### Note
* Instructions have been included for each segment. You do not have to follow them exactly, but they are included to help you think through the steps.

In [None]:
# Dependencies and Setup
import pandas as pd

# File to Load (Remember to Change These)
school_data_to_load = "Resources/schools_complete.csv"
student_data_to_load = "Resources/students_complete.csv"

# Read School and Student Data File and store into Pandas DataFrames
school_data = pd.read_csv(school_data_to_load)
student_data = pd.read_csv(student_data_to_load)

# Combine the data into a single dataset.  
school_data_complete = pd.merge(student_data, school_data, how="left", on=["school_name", "school_name"])
school_data_complete.head()

In [None]:
# Set data type to avoid calculation error
school_data_complete["Student ID"].astype("int")
school_data_complete["student_name"].astype("object")
school_data_complete["gender"].astype("object")
school_data_complete["grade"].astype("object")
school_data_complete["school_name"].astype("object")
school_data_complete["reading_score"].astype("int")
school_data_complete["math_score"].astype("int")
school_data_complete["School ID"].astype("int")
school_data_complete["type"].astype("object")
school_data_complete["size"].astype("float")
school_data_complete["budget"].astype("float")

## District Summary

* Calculate the total number of schools

* Calculate the total number of students

* Calculate the total budget

* Calculate the average math score 

* Calculate the average reading score

* Calculate the percentage of students with a passing math score (70 or greater)

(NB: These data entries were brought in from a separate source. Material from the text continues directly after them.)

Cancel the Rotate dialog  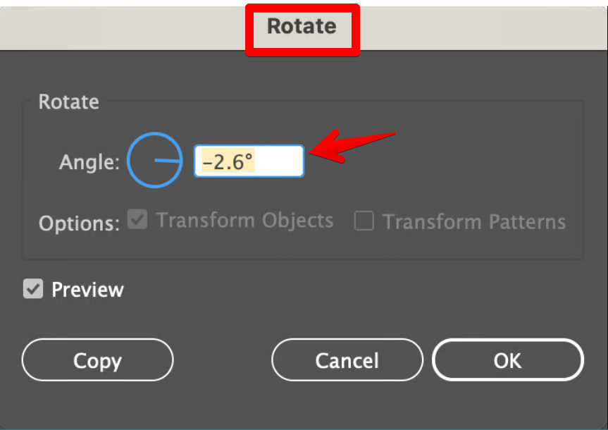tap(347, 360)
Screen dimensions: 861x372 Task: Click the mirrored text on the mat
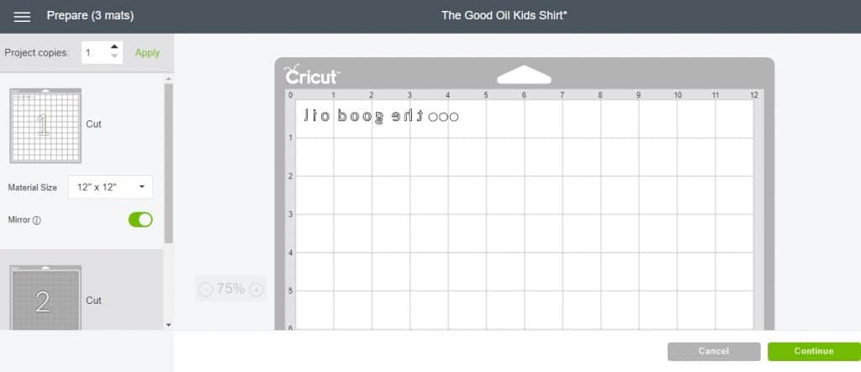click(x=381, y=116)
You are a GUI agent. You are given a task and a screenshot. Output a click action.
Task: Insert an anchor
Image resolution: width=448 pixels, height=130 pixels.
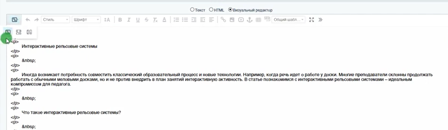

* Calculate the percentage of students with a passing reading score (70 or greater)

* Calculate the percentage of students who passed math **and** reading (% Overall Passing)

* Create a dataframe to hold the above results

* Optional: give the displayed data cleaner formatting

In [None]:
# Use length to count list of "school_name" for each school
total_schools = len(school_data_complete["school_name"].unique())

# Use length to count list of "Student ID" for each student because there's chance that students have same first and last name
total_students = len(school_data_complete["Student ID"].unique())

# Calculate the total budget
total_budget = (school_data_complete["budget"]).unique()
total_budget = total_budget.sum()

# Calculate the average math score
avg_math_score = (school_data_complete["math_score"]).mean()

# Calculate the average reading score
avg_reading_score = (school_data_complete["reading_score"]).mean()

# Calculate the percentage of students with a passing math score (70 or greater)
math_pass_rate = (school_data_complete["math_score"] >= 70).sum() / (school_data_complete["math_score"].count()) * 100

# Calculate the percentage of students with a passing reading score (70 or greater)
reading_pass_rate = (school_data_complete["reading_score"] >= 70).sum() / (school_data_complete["reading_score"].count()) * 100

# Calculate the percentage of students who passed math and reading (% Overall Passing)
overall_pass_rate = (school_data_complete[(school_data_complete["math_score"] >= 70) &
                                          (school_data_complete["reading_score"] >= 70)]["student_name"].count() / total_students) * 100

# Create a data frame for the analysis
district_summary = pd.DataFrame({"Total Schools": [total_schools],
                                 "Total Students": [total_students],
                                 "Total Budget": [total_budget],
                                 "Average Math Score": [avg_math_score],
                                 "Average Reading Score" : [avg_reading_score],
                                 "Math Passing Rate": [math_pass_rate],
                                 "Reading Passing Rate": [reading_pass_rate],
                                 "Overall Passing Rate": [overall_pass_rate]})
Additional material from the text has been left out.